Aptamer inhibits degradation of platelet proteolytically activatable receptor, PAR-1, by thrombin.

We investigated the in vitro effects of the site-directed thrombin inhibitor-a single-stranded oligonucleotide aptamer (GGTTGGTGTGGTTGG)-on thrombin proteolytic activity towards its two natural substrates: fibrinogen and platelet thrombin receptor (PAR-1). The thrombin aptamer was shown to strongly affect thrombin clotting activity at nanomolar concentrations and thrombin-dependent degradation of proteolytically activatable receptor, PAR-1, exposed on platelet surface membrane at micromolar concentrations. The incubation of PPP with thrombin in the presence of 100-1000 nM aptamer resulted in the significant concentration-dependent prolongation of thrombin time (up to fourfold, P<.0001). Aptamer significantly reduced the thrombin-induced platelet degranulation (46+/-20% inhibition at 0.15 U/ml thrombin, P<.001), as well as thrombin-mediated platelet aggregation in PRP (7+/-10% inhibition at 1 U/ml thrombin, P<.05).

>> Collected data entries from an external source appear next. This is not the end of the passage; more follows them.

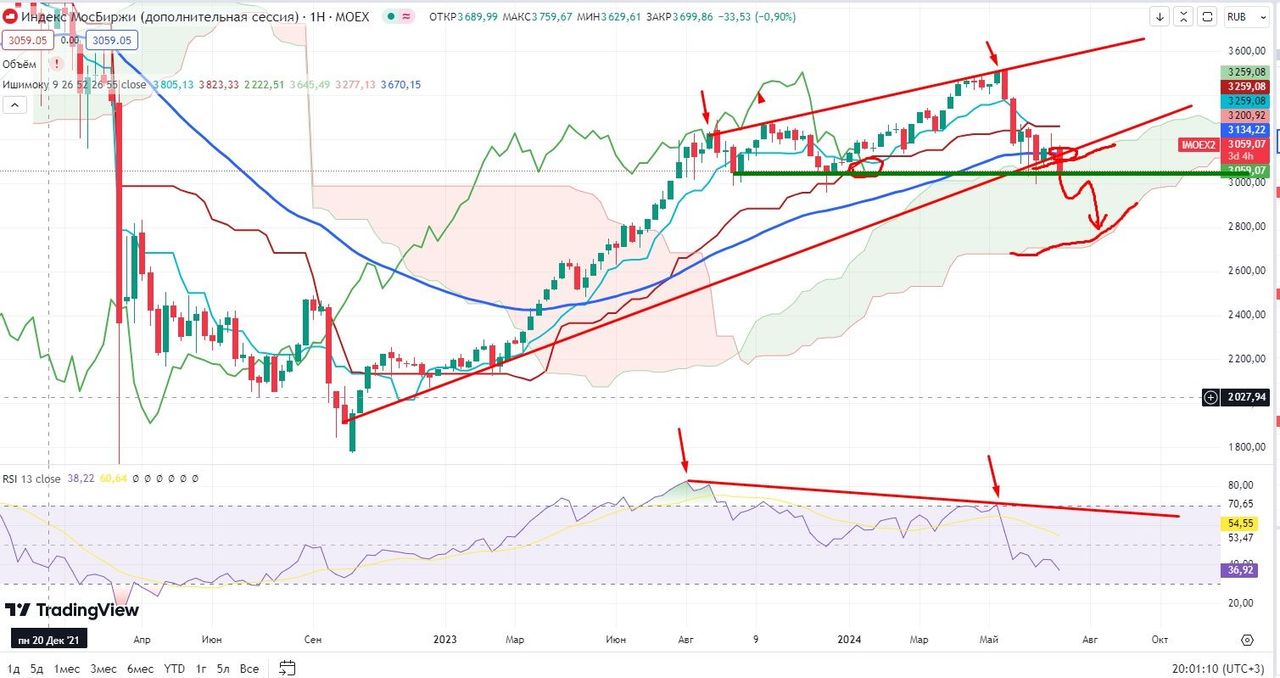The width and height of the screenshot is (1280, 678).
Task: Open the RUB currency dropdown
Action: coord(1242,17)
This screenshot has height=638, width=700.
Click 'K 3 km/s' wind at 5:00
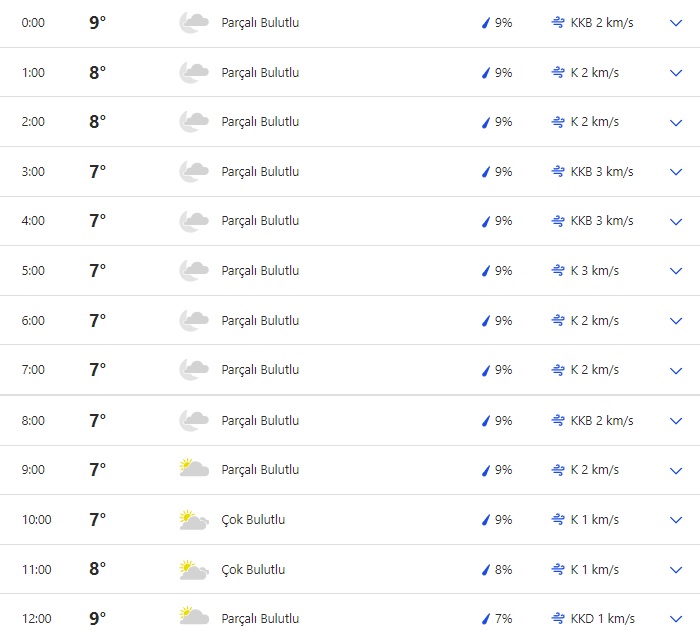pos(594,271)
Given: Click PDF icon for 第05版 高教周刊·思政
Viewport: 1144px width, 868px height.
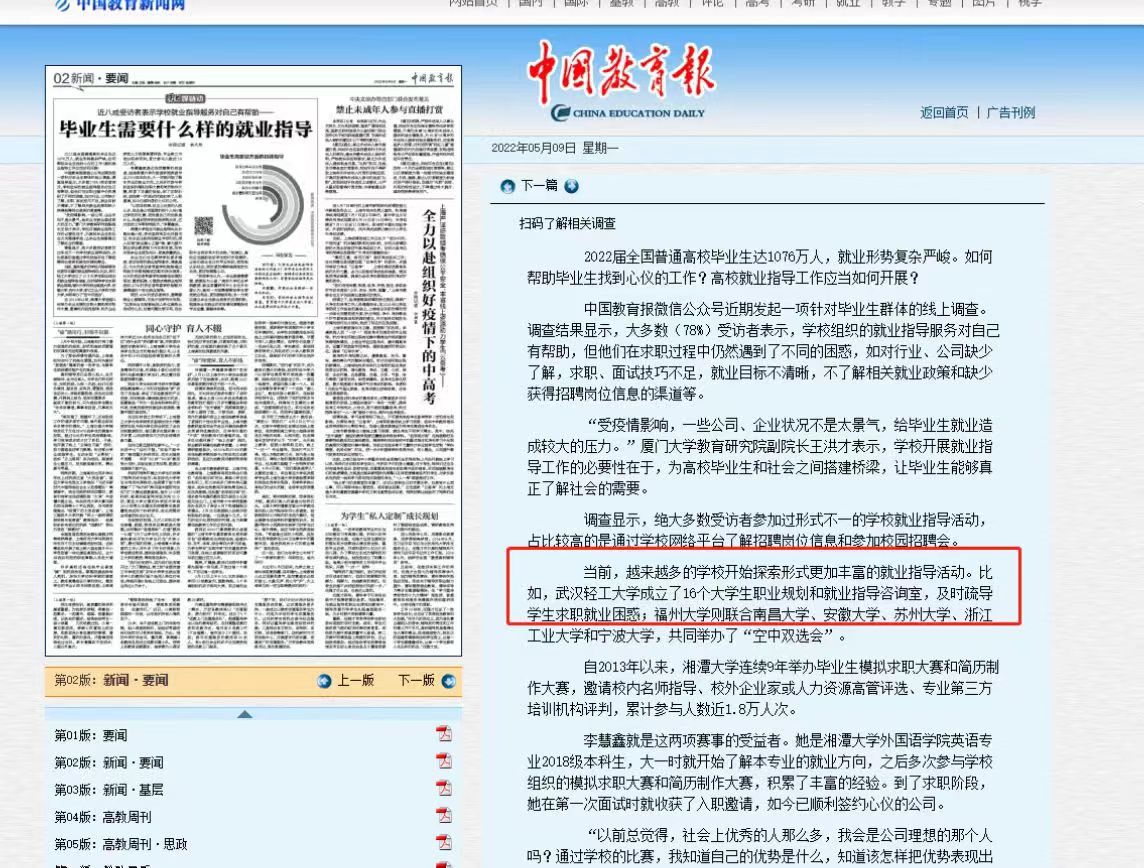Looking at the screenshot, I should pyautogui.click(x=443, y=842).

Furthermore, aptamer inhibited the thrombin-catalysed cleavage of PAR-1 in a dose-dependent manner, i.e., by 17%, 27% and 70%, respectively, for the concentrations of 100, 500 and 1000 nM (P<.025 by randomised block analysis; P(regression slope)<.0001). We conclude that aptamer is able to considerably attenuate thrombin proteolytic activity regardless of the molecular size of thrombin substrates. Our observations directly proved that aptamer may be successfully used for the inhibition of thrombin activity towards various physiological targets: one related to fibrin generation in the final stage of coagulation cascade, and another concerning the interaction of thrombin with its surface membrane receptor, PAR-1, in blood platelets.